Exercise requirements
Locate each line below that includes the string "Task", and copy those lines.
Provided data start
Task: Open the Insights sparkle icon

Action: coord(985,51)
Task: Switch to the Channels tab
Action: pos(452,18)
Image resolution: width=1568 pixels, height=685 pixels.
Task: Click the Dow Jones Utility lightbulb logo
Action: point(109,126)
Provided data end
Expected answer
Task: Open the Insights sparkle icon
Task: Switch to the Channels tab
Task: Click the Dow Jones Utility lightbulb logo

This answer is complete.